Common Pitfalls in Highly Configurable Software

When implementing Highly Configurable Software (HCS), teams face any number of pitfalls or anti-patterns that are easy to identify and avoid. By facing these challenges ourselves, we have compiled a list of problems and solutions. The three most common pitfalls we see are multiple configurations for each environment, copy-and-paste code reuse, and lack of a configuration management strategy. Though not an exhaustive list, these common pitfalls are easily avoided with the proper identification and remediation.

First, one typical strategy is to create multiple configuration sets for each environment. Each environment may require slightly different configurations; consequently, these configurations are often copied across environments. This duplication and sharing of configurations causes confusion and human error. For HCS to thrive, there must be a unique set of key configuration points (KCP). If there are changes across environments that are required, one should evaluate the driving factor for the change, and then create a KCP based on the factor. This new KCP becomes part of the unique set for all environments. For example, if the development environment and the production environment need separate configurations for the main application thread count, then instead of overriding each configuration on the server in each environment, the application will use the main thread count KCP to determine the value. This keeps all of the configuration in the main application and allows the application to dynamically configure itself per environment.
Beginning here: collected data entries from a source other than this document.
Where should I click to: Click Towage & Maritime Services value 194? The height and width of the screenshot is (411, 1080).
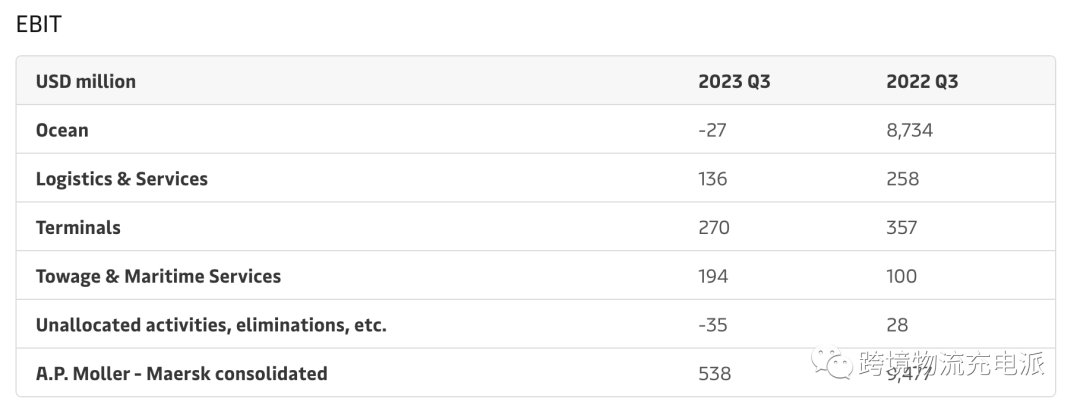(713, 276)
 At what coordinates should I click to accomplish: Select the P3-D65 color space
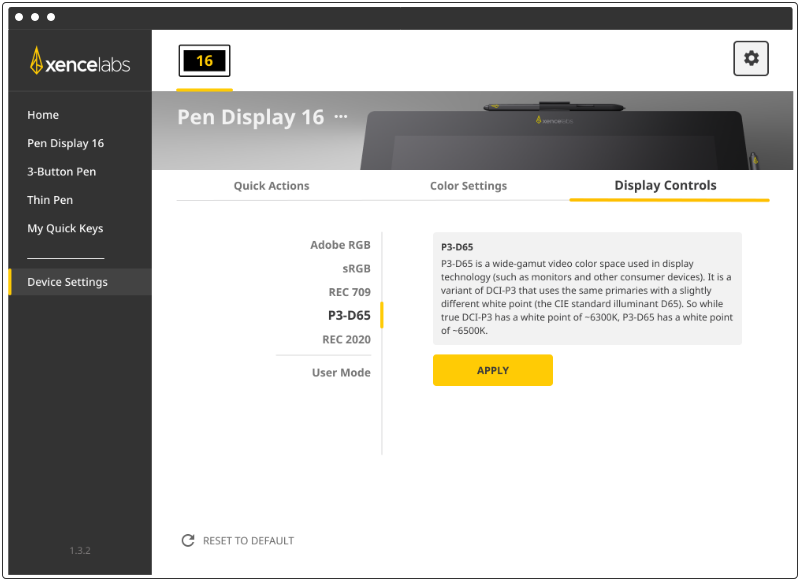pos(349,316)

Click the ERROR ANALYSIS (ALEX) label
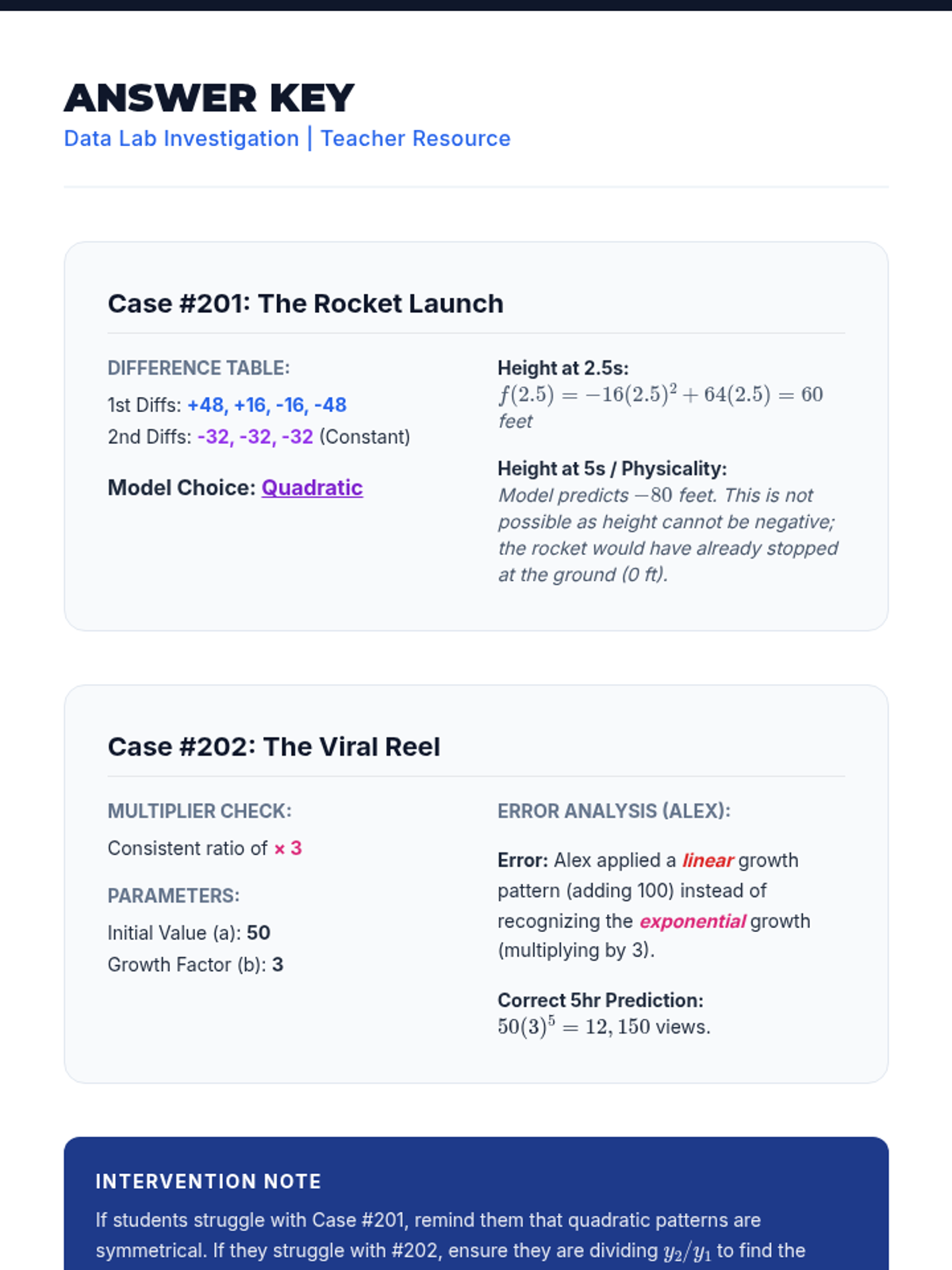613,811
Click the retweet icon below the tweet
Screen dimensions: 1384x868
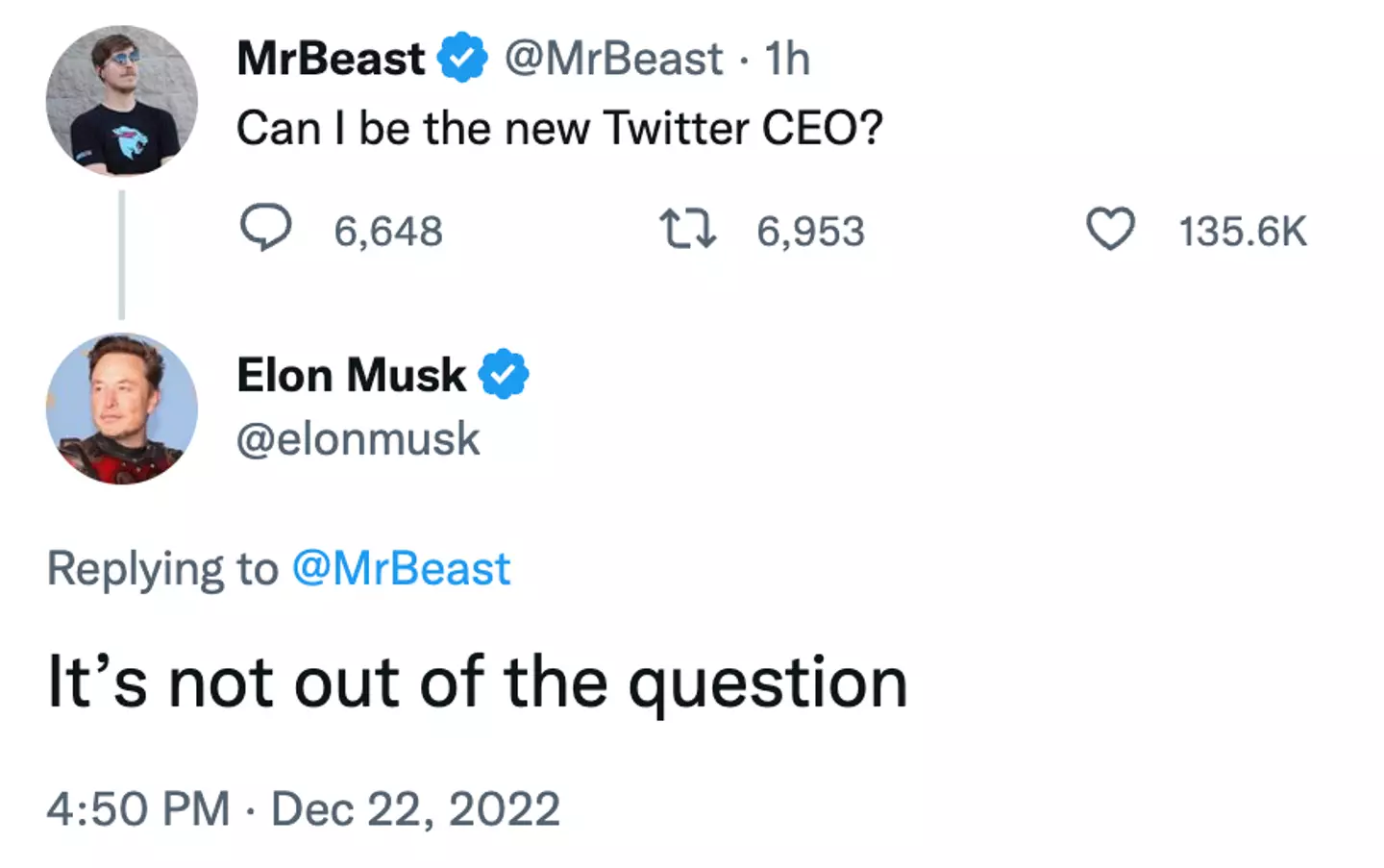pyautogui.click(x=688, y=229)

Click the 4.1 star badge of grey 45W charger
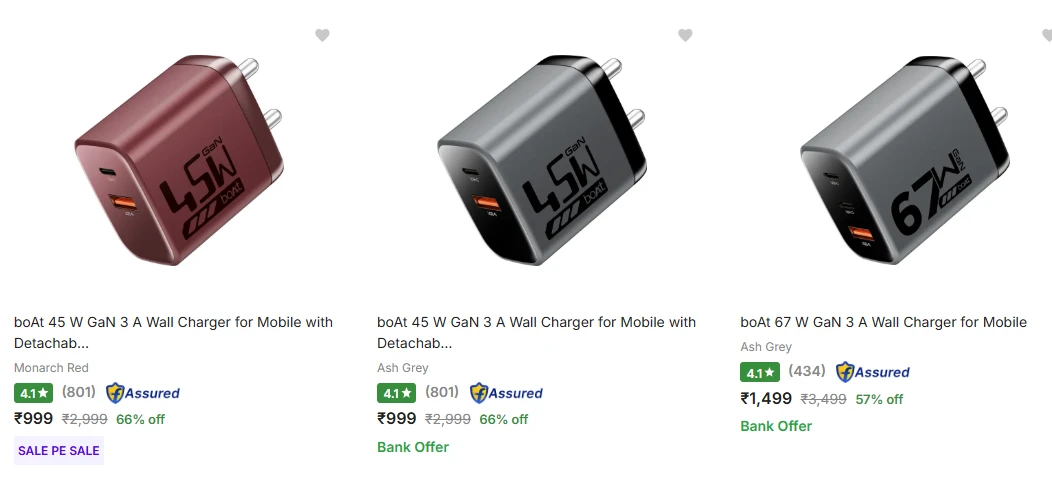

Another typical opportunity for improvement is when code is reused via copy-and-paste. Often, code is copied and slightly modified to satisfy a new requirement, creating a potential for code reduction utilizing HCS. Instead of copying and pasting the code, a KCP should be created to support the different use cases that are needed. This reduces the amount of code to maintain while keeping the code modular following the HCS paradigm.

Furthermore, HCS works best when it is used with a configuration management strategy. A lack of configuration management on KCPs can result in loss of configuration, especially if they exist separately on each of the deployment resources. Using industry standard software configuration management (SCM) tools in conjunction with standard build tools allow the application code to be automatically built with the configuration. This strategy keeps the KCPs close to the code, reproducible and versioned. SCM processes help the organization and application team as a whole, so there is no wrong way to fix this pitfall as long as the above criteria are met.

Though these strategies cover the basics, they provide insight into the common pitfalls that can befall HCS implementers. Identification may require scrutiny, but with the proper care and avoidance, any HCS implementation will be successful, driving teams to deliver timely, high quality maintainable solutions.